The City has released a new site for social housing in the heart of Cape Town.
Mayor Geordin Hill-Lewis told a council meeting at the end of last month that the New Market Street site, on the corner of Newmarket Street and opposite Russell Street on the edge of Woodstock, would be used for social housing.
Currently a 9000m² municipal-owned parking area, it would provide space for a mixed-used development with 375 social-housing units, cross-subsidised by retail space and more than 300 Gap and market-rental units, he said.
“This property is in a prime location in Woodstock, close to all amenities and public transport, and just five minutes from the City centre,” he said.
“It is the kind of address that will change the lives of the 200 tenants and their families who will be moving in upon completion.”
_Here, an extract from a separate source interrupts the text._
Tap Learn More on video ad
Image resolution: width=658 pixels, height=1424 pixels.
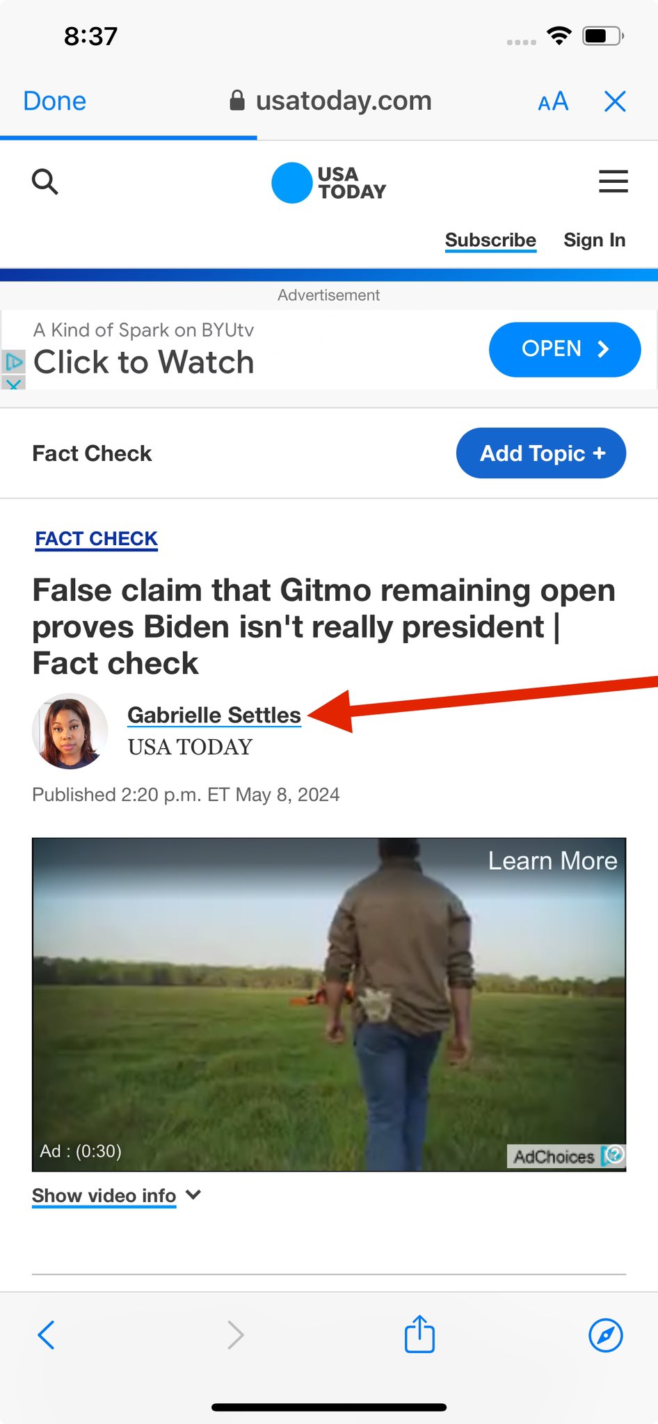[552, 861]
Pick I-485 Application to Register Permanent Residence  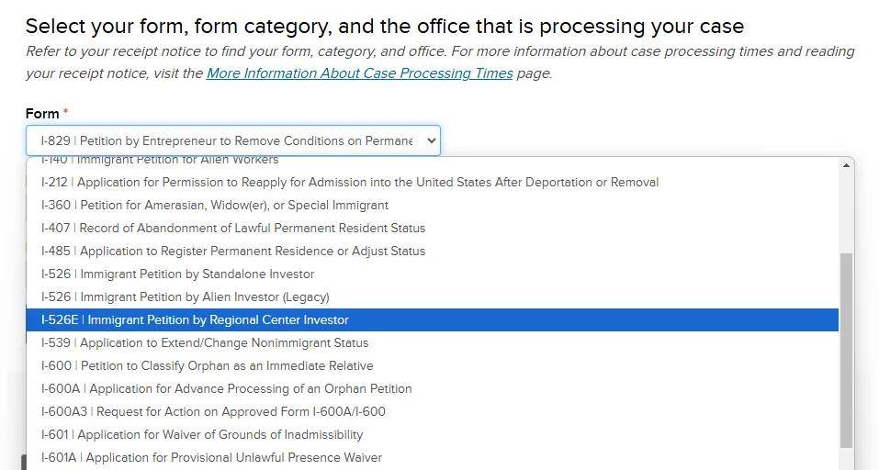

The units would be a game changer for qualifying residents who earned less than R22 000 a month, he said.
“Built on well-located land close to the city centre or other business nodes, they place lower-income Capetonians right on the doorstep of opportunities, jobs, schools and other services.”
Municipal-owned properties in central Cape Town released to social housing developers to date would yield more than 4 900 “affordable” units, including more than 2 100 social housing units, he said.
“They include Newmarket Street, Pine Road, Dillon Lane, and Pickwick in Woodstock, as well as Salt River Market and the now tenanted Maitland Mews development,” he said.
Yusrah Bardien, spokesperson for the housing activist group Ndifuna Ukwazi, welcomed the announcement, saying: “We have been waiting for this for several years in the face of a worsening housing crisis.”
The New Market Street site was at the edge of Woodstock and the inner city where no forms of affordable housing had been built in three decades of democracy, she said.
“We welcome this development and the urgency with which the mayor is approaching the matter. We look forward to the turning of sods and the arrival of construction cranes as soon as possible.”